Problem statement
With any pictures left out, restate word for word the lines in the listing below from the one holding "Where should I" through the last.

Supplied records
——

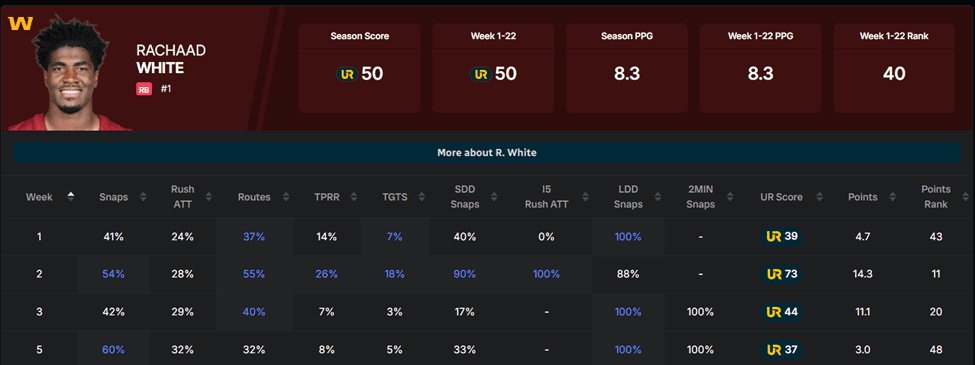This screenshot has width=975, height=365.
Task: Sort by TPRR column sort icon
Action: pos(352,197)
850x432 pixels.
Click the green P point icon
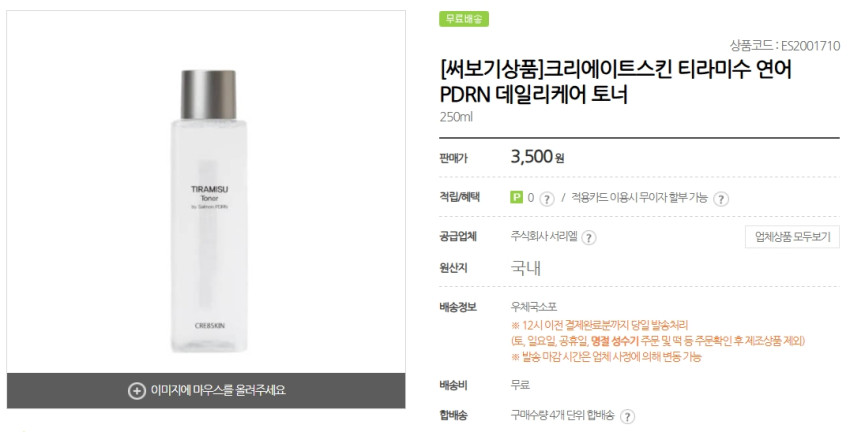click(x=517, y=197)
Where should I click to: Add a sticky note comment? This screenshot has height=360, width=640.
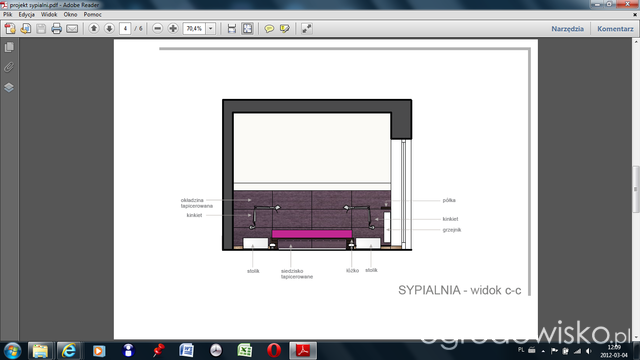pyautogui.click(x=269, y=29)
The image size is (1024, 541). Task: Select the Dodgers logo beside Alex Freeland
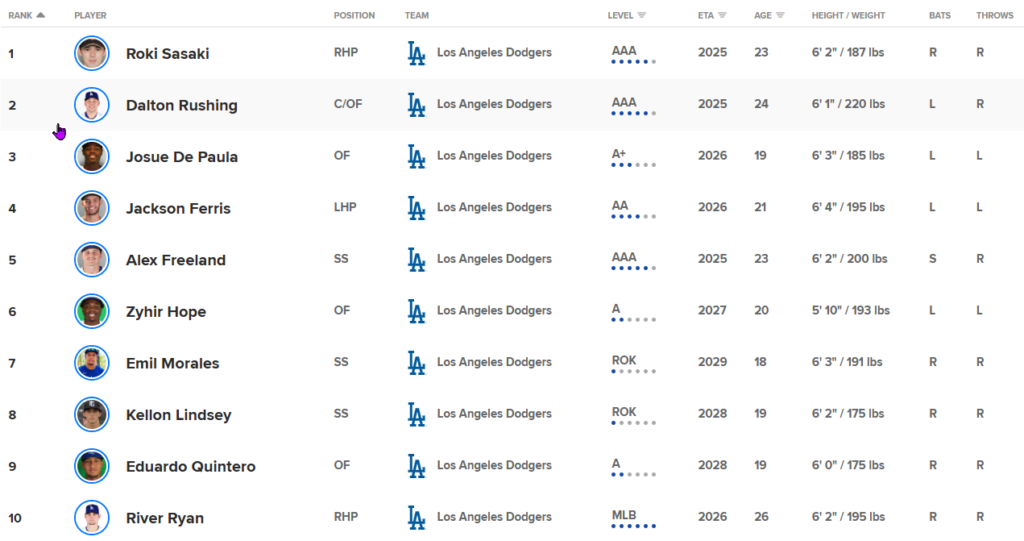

——

Your solution
Where should I click to: Add a sticky note comment? This screenshot has height=360, width=640.
pyautogui.click(x=269, y=29)
The image size is (1024, 541). Task: Select the Dodgers logo beside Alex Freeland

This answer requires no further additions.